1. I think the scarf tied to the bag thing is cute. Where can I get a nice scarf (online preferably)-that won't cost a fortune but will look good? Any good scarf sites? :graucho:
  2. Nishi, is there a Tie Rack store near you?

    Going out on a limb as there aren't many Tie Rack stores in the US (I think) but going from my experience in 1989 (yeah a long time ago). Was in London on holiday and bought some gorgeous polyester scarves which I still have today - maybe they were on sale, three for ten pounds, I think.

    Online sites - there are a few sites with handcrafted scarves.

    Check out (I'm in a rush, sorry), independent designers handbags. Good luck!
  3. Found this site via google:

    Margaret makes scarves that are different - please read on.

    A scarf that's a no-tie scarf

    Red Hat Lady Scarf $8

    Turban scarves $17-99

    Don't know if you can tie this scarf to a bag?

    If you're interested, you might ask if anyone's bought a scarf from Margaret?

    Edited: Went to do more googling and read about Margaret's inspirational story :biggrin:


    By: Carol Auclair Daly

    Remember the energy of your 20’s? The enthusiasm of stepping up to offer new ideas in your 30’s? That “no problem” self-assurance and self-confidence when accepting new challenges as you turned a seasoned 40? And finally, at 50, being able to see “the big picture” and realizing that life is about more than YOU? Well, meet Margaret Thomson . . . a dynamo of a woman who, at 73, still exudes youthful energy, enthusiasm for new ideas, self-assurance and compassion for others, and has incredibly jumped both feet into the new age of Internet entrepreneurism!

    At the age of 63, Margaret found herself out of work due to company downsizing. After momentary panic and indecision, with a little push from her grown children, and some strategic guidance from SCORE, Senior Corps of Retired Executives, Margaret walked away from that 9-to-5 job and straight into her own business. She’d long been making scarves of her own design for co-workers and friends, something which had provided her with a little supplemental income. She had even patented her L’Escarfe,™ design. So with barely a missed beat, Margaret began marketing scarves to boutiques in the Detroit area.

    The next step was to the Internet where she opened a web site called Scarves by Margaret,, although she knew little about computers. She did her homework, found people to help with the technology, made contacts in the Internet business community, and suddenly when most people are dealing with retirement issues, Margaret Thomson was in business!

    Now 10 years later, not a day goes by where Margaret isn’t busy doing something. She works on marketing; answers e-mails; packages and ships orders; attends meetings; and develops business contacts. “I’ll never retire,” she says. “I love what I’m doing and can’t imagine not being involved in the scarf business. Every day is a learning experience. I just go at my own pace and thank God for each new day.”
    Giving thanks . . . that’s something else Margaret is passionate about. She believes in giving thanks by helping others when she can. From her role in working with Crown American malls in the 1998 Pennsylvania Breast Cancer Coalition, to donating a portion of her profits to the Detroit Metro Gilda’s Club, she’s been more than willing to help out. But in 2003, she set a new goal . . . to go beyond monetary donations to cancer organizations.
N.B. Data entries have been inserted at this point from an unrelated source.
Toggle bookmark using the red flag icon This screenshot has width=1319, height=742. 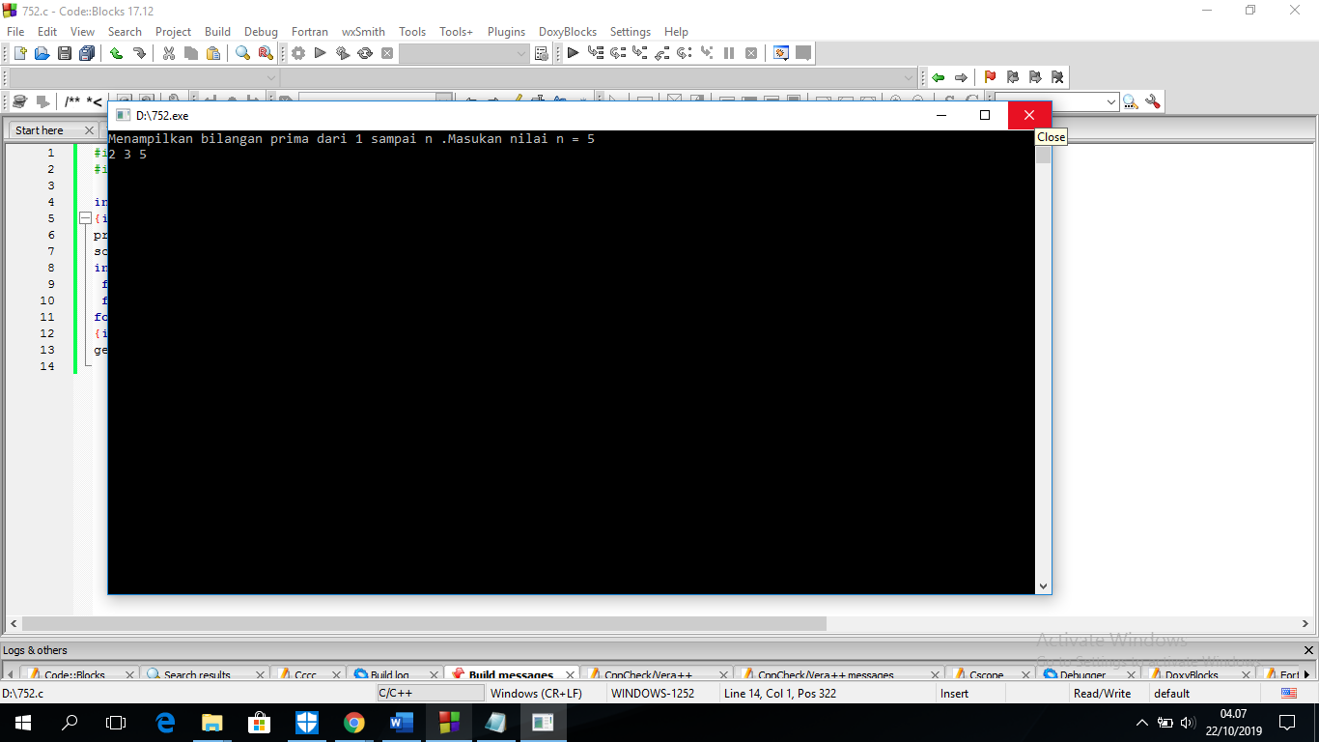(990, 77)
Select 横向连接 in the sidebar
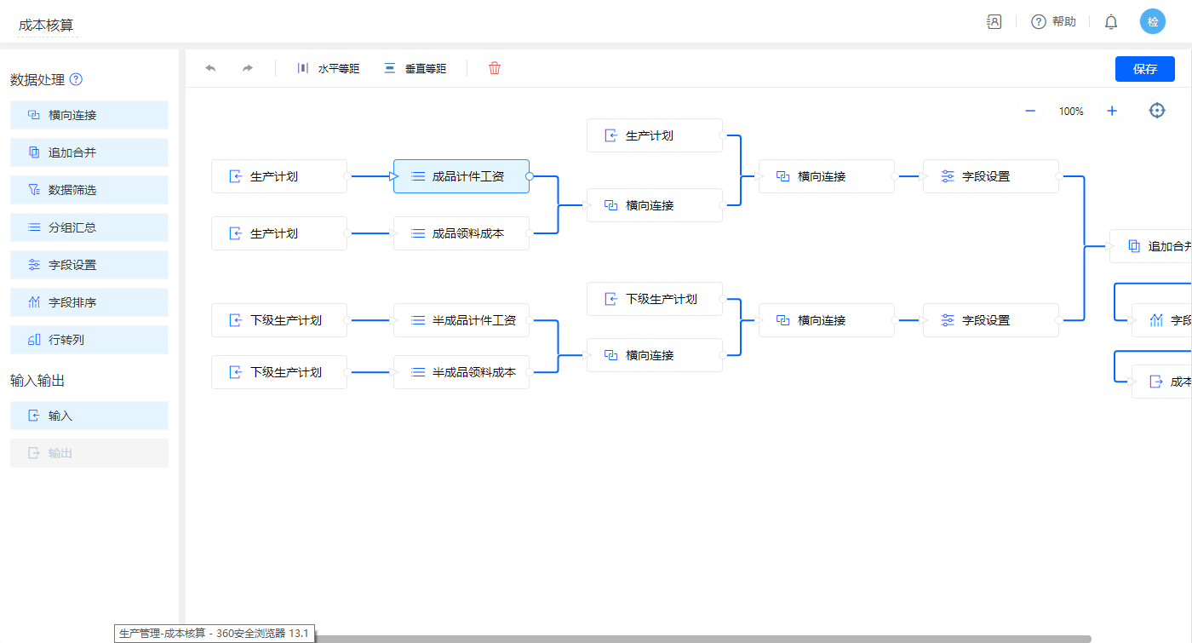 point(89,115)
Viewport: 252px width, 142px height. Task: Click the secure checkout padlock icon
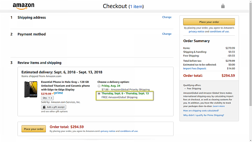coord(223,6)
    I wanted to directly touch the lives of cancer patients, especially women,” says Margaret. “I want to experience what can only be felt by knowing you’ve made a difference in someone’s life. That was my inspiration in designing my newest products – a stylish turban and my new Scarf ‘n’ Cap combination, which is perfect for younger women and teenage girls.”

    “Now,” says Margaret, “women who need and want a head covering that allows them to look good and feel good about their appearance throughout cancer treatment, will have a nice array of classy and professional head coverings from which to choose. This is a difficult time for a woman. A woman’s beauty is often defined by her hair, and coping with losing that part of her life even temporarily, is a challenge that often compounds the damage from the disease itself. I wanted to help these women feel pretty . . . to help them keep their sense of fashion and pride in their appearance through a difficult time. They tell me that my turban scarves do that for them, and I’m so glad!”

    Margaret also did some research to provide women with cancer support information when they visit her web site. “I added a section of cancer-related links – places where patients or families can find assistance with everything from treatment options to support groups in the U.S., internationally, or in their local areas.

    I feel women or family members searching for turbans, may also find the cancer links while visiting my web site, and also find support or treatment center options that they weren’t aware of previously. It’s my way of offering empathy and friendship, whether they buy or not. I have much to be thankful for in my life, so creating accessories for women in recovery, and being able to provide access to support resources at the same time, helps me ‘give back,’ to use a common term. Hopefully, it will be a help to some very courageous women who are fighting mightily for their own lives, if only in the smallest way.”